3.3 En l'occurrence, à teneur du procès-verbal de l'audience du Tribunal tenue en présence des représentants prévue par l'art. 30 al. 4 LaCC, la recourante n'a pris aucune conclusion à la suite de la requête de l'intimée, n'a formé aucun allégué au sujet de sa situation personnelle (en particulier de sa situation médicale), pas plus qu'elle n'a émis de déclaration, à l'exception de la circonstance qu'elle bénéficiait de subsides de l'Hospice général.

En dépit de l'absence de toute indication du dossier dans ce sens, le Tribunal a retenu, en fait et en droit, que la recourante vivait avec sa fille de quatorze ans. Tenant compte de cet élément, mais également de l'importance de l'arriéré mentionné par le bailleur, dont la quotité n'a pas été contestée par la recourante, il a différé de soixante jours l'exécution de l'évacuation.

Ce faisant, il a respecté le principe de la proportionnalité.

Contrairement à l'avis de la recourante, et en l'absence de tout allégué formulé par elle ou de tout élément du dossier relatif à une situation de santé hypothétiquement particulière, les premiers juges n'étaient pas tenus, dans le cadre de la maxime inquisitoire simple, d'instruire d'office cette question.

Par conséquent, les griefs de la recourante sont infondés, de sorte que le recours sera rejeté.
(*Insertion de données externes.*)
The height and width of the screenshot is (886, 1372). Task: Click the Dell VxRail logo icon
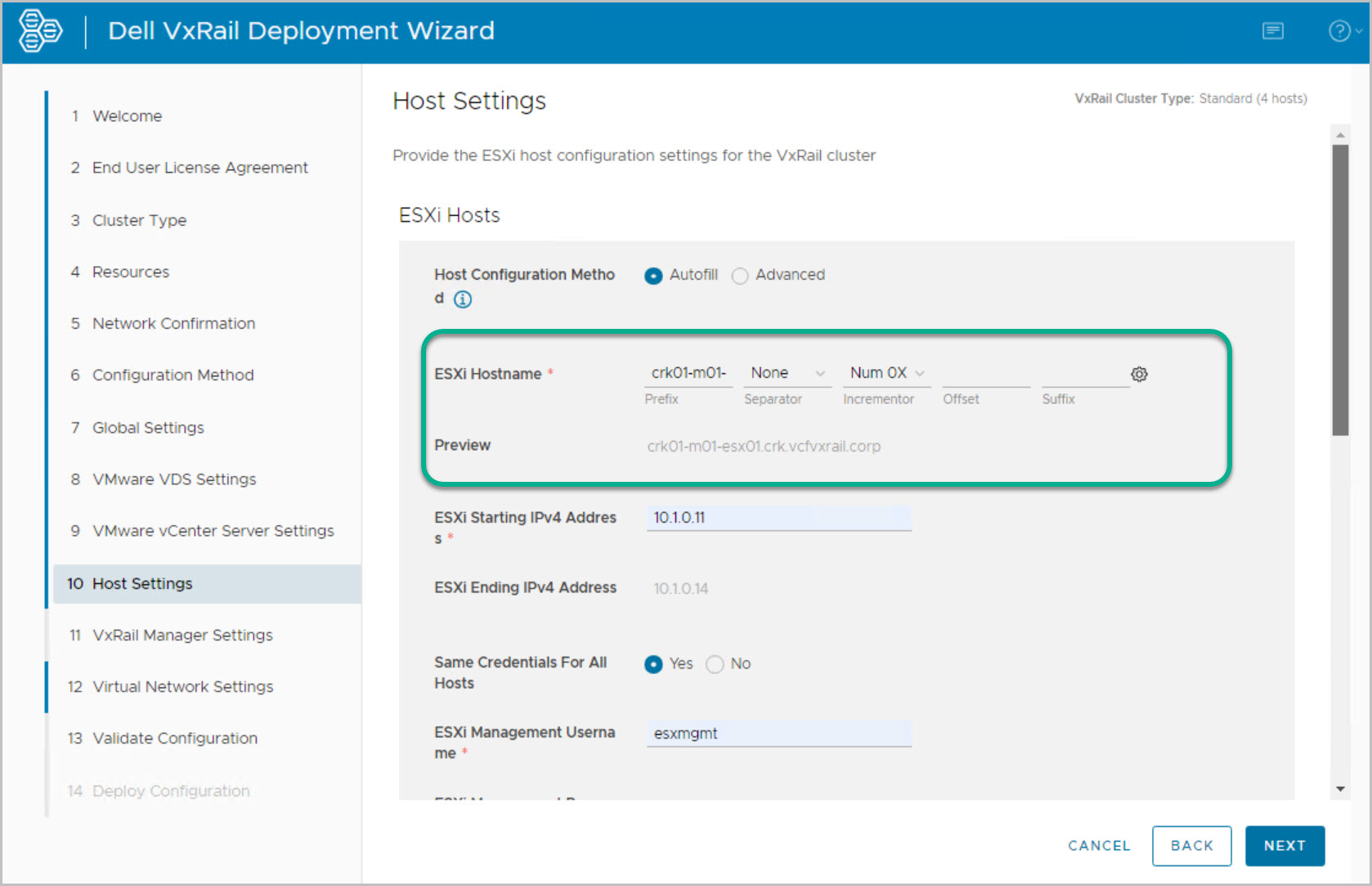click(x=40, y=31)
4. A teneur de l'art. 22 al. 1 LaCC, il n'est pas prélevé de frais dans les causes soumises à la juridiction des baux et loyers, étant rappelé que l'art. 116 al. 1 CPC autorise les cantons à prévoir des dispenses de frais dans d'autres litiges que ceux visés à l'art. 114 CPC (ATF 139 III 182 consid. 2.6).

* * * * *


PAR CES MOTIFS,
La Chambre des baux et loyers :

A la forme :

Déclare recevable le recours formé le 14 mars 2016 par A______ contre le jugement JTBL/168/2016 rendu le 24 février 2016 par le Tribunal des baux et loyers dans la cause C/390/2016-7 SE.

Au fond :

Rejette ce recours.

Dit que la procédure est gratuite.

Déboute les parties de toutes autres conclusions.

Siégeant :

Madame Nathalie LANDRY-BARTHE, présidente; Madame Sylvie DROIN et Monsieur Laurent RIEBEN, juges; Madame Maïté VALENTE, greffière.

 

La présidente :

Nathalie LANDRY-BARTHE

 

La greffière :

Maïté VALENTE

 

 

 

 

 

 

 

 

 

 

 

 

 

 

 

Indication des voies de recours :

 

Conformément aux art. 113 ss de la loi fédérale sur le Tribunal fédéral du 17 juin 2005 (LTF;
RS 173.110), la présente décision peut être portée dans les trente jours qui suivent sa notification avec expédition complète (art. 100 al. 1 LTF) par-devant le Tribunal fédéral par la voie du recours constitutionnel subsidiaire.

 

Le recours doit être adressé au Tribunal fédéral, 1000 Lausanne 14.